Wednesday, February 10, 2010
At Long Last! Part IV of the Trophy Series

Apologies for the long delay, and general lack of blogging! Well, when we last delved into the dark world of NHL trophies, we finished up the major individual awards. So that leaves us with only a small collection of oddities: retired trophies, non-NHL trophies, and the like. Let us begin!
Sources this time around are, as usual, NHL.com, Hockey Reference, and Wikipedia.
The O'Brien Cup: The O'Brien Cup was the championship trophy of the National Hockey Association, the NHL's immediate predecessor as an eastern Canadian professional league. It thus became the NHL's first championship mug, before being replaced by the Prince of Wales Trophy. The O'Brien Cup subsequently saw a number of different incarnations, including bizarrely, as the trophy awarded to the Stanley Cup final losers.
The O'Brien Cup is named for John Ambrose O'Brien, son of Senator Michael O'Brien, who was one of the founders of the town of Renfrew, and who actually donated the trophy. The younger O'Brien helped create the NHA, and owned several of its teams, including the awesomely named Renfrew Creamery Kings as pictured above (sadly, and despite O'Brien's best monetary efforts, the Creamery Kings never won the cup named after him). His most famous and lasting contribution to hockey was made in 1909, when, having noticed that there was no hockey team in Montreal specifically designed to capture the loyalty of the French-Canadian population, he and the owner of the Montreal Wanderers created the Canadiens.
The Lester Patrick Trophy: I've included this one in the "oddities" section because it's not really an NHL trophy, for all that it was donated by the New York Rangers. It's awarded to four people or groups annually to honour contributions to hockey in the United States, and is the only trophy of all of those discussed here to ever have been won by women; the U.S. women's Olympic team won it in 1998, and Cammi Granato won it individually in 2006.
Lester Patrick was a member of one of ice hockey's great family dynasties. The Patrick clan in fact boasts four members of the Hall of Fame, and name has appeared on a number of different trophies, divisions, &c. Lester Patrick had a distinguished playing career in the Pacific Coast Hockey Association, which he and his brother Frank had founded, during the first quarter of the twentieth century (I should point at this juncture, however, that Lester Patrick also spent a season with the Renfrew Creamery Kings). His association with American hockey came after his playing days were done, when he became coach of the New York Rangers and led them to the Stanley Cup in 1928 and 1933. Famously, when his goalie Lorne Chabot went down injured against the Montreal Maroons during the '28 finals, the 43-year-old Patrick put himself in net for the rest of the game, which the Rangers duly won in overtime.
The Mark Messier Leadership Award: This somewhat self-explanatory trophy only entered service in 2006, and was awarded monthly for the first season of its existance.
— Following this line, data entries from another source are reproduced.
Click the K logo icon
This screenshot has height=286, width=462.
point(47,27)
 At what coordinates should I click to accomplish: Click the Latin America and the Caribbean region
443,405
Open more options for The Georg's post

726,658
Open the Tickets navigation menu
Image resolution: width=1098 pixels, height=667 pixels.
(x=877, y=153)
It is named, of course, after the former Oiler, Ranger, and Canuck star, the only man to have captained two teams to the Stanley Cup. In addition to having been donated by and named after Mark Messier, it has its recipients selected by Mark Messier. So far, none of those winners have been Oilers.
The Bud Light Plus-Minus Award: Formerly known as the Bud Ice Plus-Minus Award. Also formerly known as the Alka Seltzer Plus Award. Yeesh. Anyway, this one is awarded annually to the player who accumulates the best plus-minus over the course of the season. It has been named after bad beer and tummyache pills and at least one other corporate phenomenon.
Two Oilers have actually won the +/- award. You probably guessed that one of them was Wayne Gretzky, but if you figured out that the other one was Charlie Huddy, then good for you! And, just to bring us full circle, I wouldn't have a big problem if this one got renamed.